Everything is upside-down in the economy of God. The last shall be first and the first shall be last. The
servant is the greatest of all. When we lose our lives we find them. God seems to thrive on the unexpected.
In the nation of Israel, God sent dozens of prophets to urge them to turn from their wicked ways. Some
of these prophets, like Isaiah, wrote massive quantities of perfectly crafted poetic prophecies, and yet the people
rejected them. In the New Testament, Stephen even asks the Pharisees, “Was there ever a prophet your fathers
did not persecute?” (Ac 7:52).

So Jonah, likely the worst prophet in the whole Bible, issues perhaps one of the shortest and least
well-crafted prophecies of any prophet:
Jonah obeyed the word of the LORD and went to Nineveh. Now Nineveh was a very important city—a visit
required three days. On the first day, Jonah started into the city. He proclaimed: “Forty more days and
Nineveh will be overturned.” (Jonah 3:3-4)

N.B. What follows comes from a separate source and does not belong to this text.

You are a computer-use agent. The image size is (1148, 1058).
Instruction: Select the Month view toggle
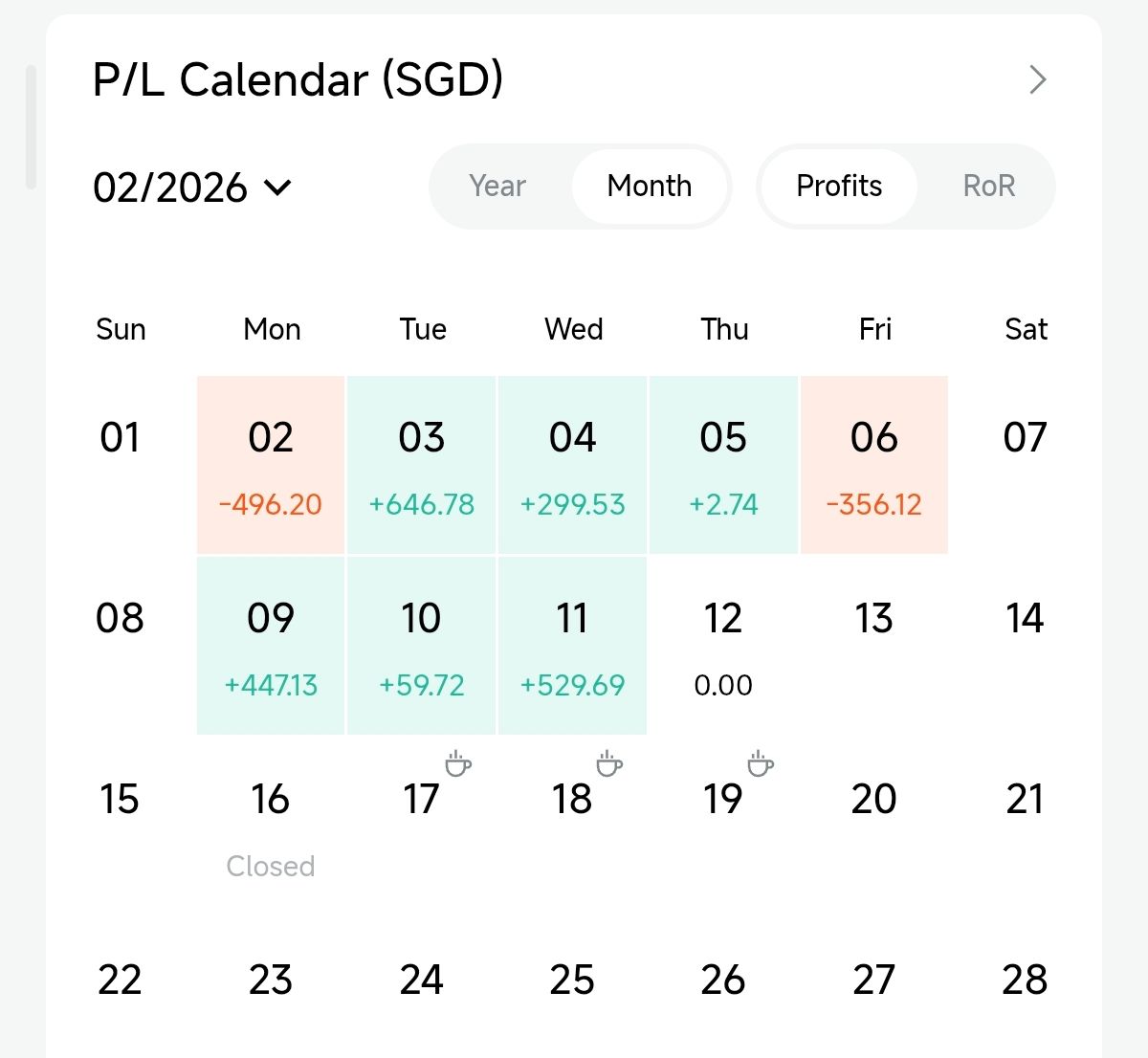tap(650, 186)
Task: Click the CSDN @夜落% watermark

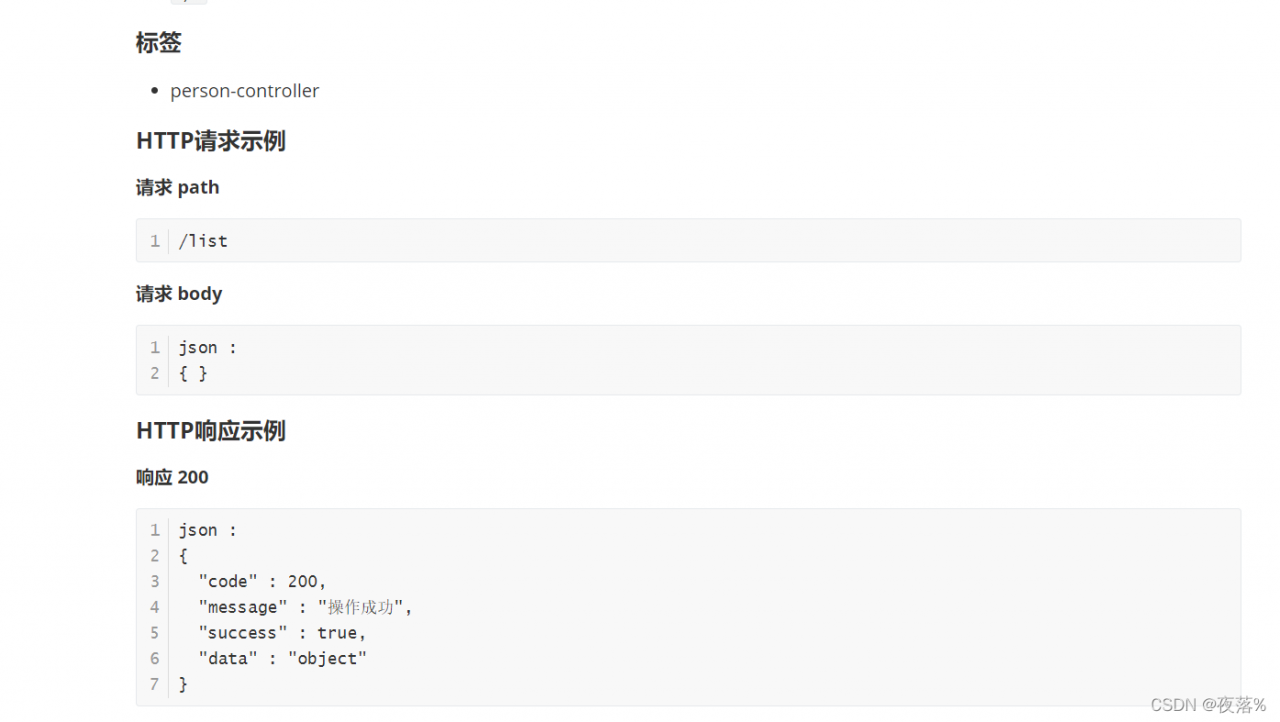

God’s people wouldn’t even listen to God after being warned time and time again with powerful
messages from righteous men. What would this pagan nation of Assyria do with such a pitiful prophecy from a
pretty bad prophet? Surprisingly:
The Ninevites believed God. They declared a fast, and all of them, from the greatest to the least, put on
sackcloth. When the news reached the king of Nineveh, he rose from his throne, took off his royal robes,
covered himself with sackcloth and sat down in the dust. Then he issued a proclamation in Nineveh: “By the
decree of the king and his nobles: Do not let any man or beast, herd or flock, taste anything; do not let them
eat or drink. But let man and beast be covered with sackcloth. Let everyone call urgently on God. Let them
give up their evil ways and their violence. Who knows? God may yet relent and with compassion turn from
his fierce anger so that we will not perish.” (Jonah 3:5-9).
Did you catch that? Every single person in the entire city responded with repentance. They fasted and
wore sackcloth (a sign of sorrow and repentance). But not only that, the king declares that even the animals
would wear that sackcloth and fast. It’s like even the animals were repenting and turning back to God.

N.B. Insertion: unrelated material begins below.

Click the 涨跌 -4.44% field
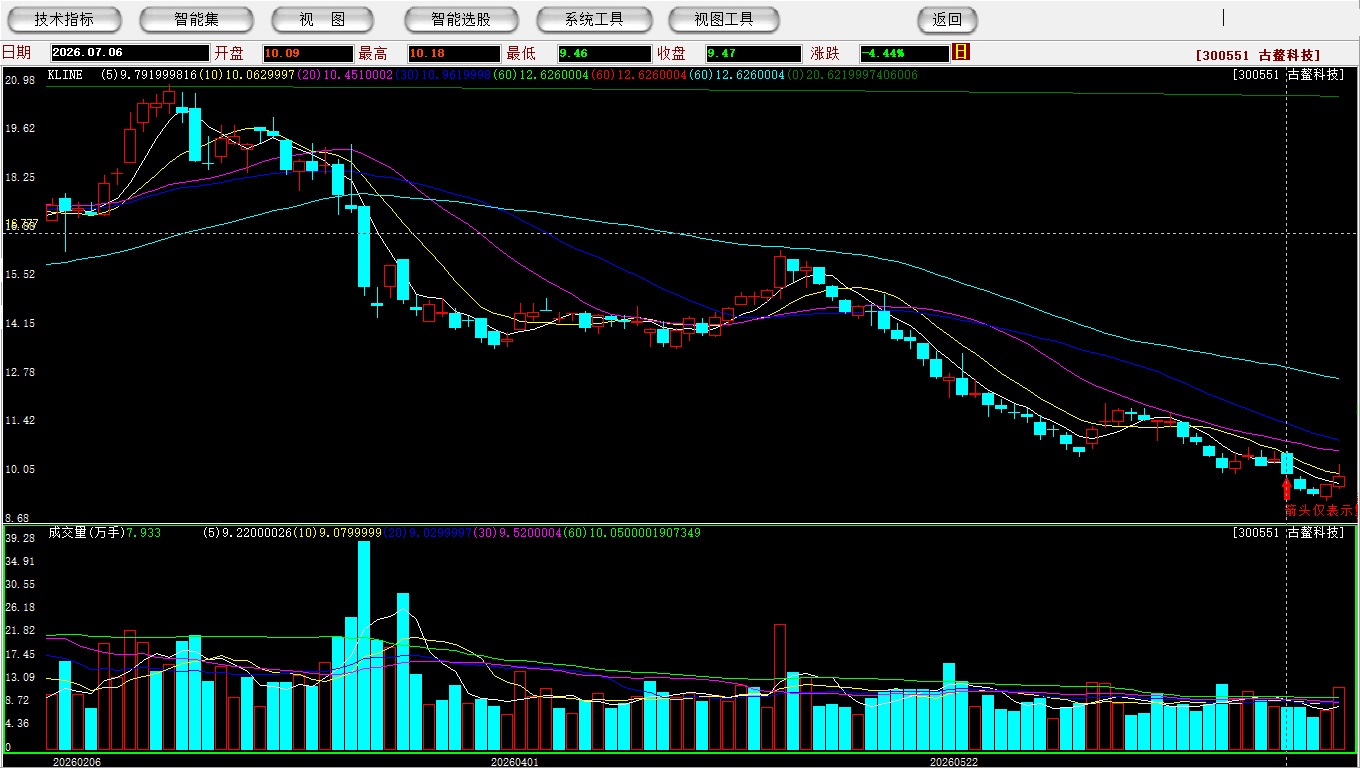 click(x=904, y=53)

The worst prophet spoke the worst prophecy to the worse nation on the planet at the time, and revival
broke out in ways that the nation of Israel never even experienced. Sometimes you may feel disqualified to do
what God calls you to. But if there’s anything we learn from the story of Jonah, it’s that it’s not about how
talented or skilled we are. It’s not about how blameless our past is. It’s all about who God is, and how God
responds when we are willing to serve Him. What is God calling you toward that you’ve felt unqualified to
accomplish? Why not give it a try and trust the God who changed a nation with a surly, reluctant prophet?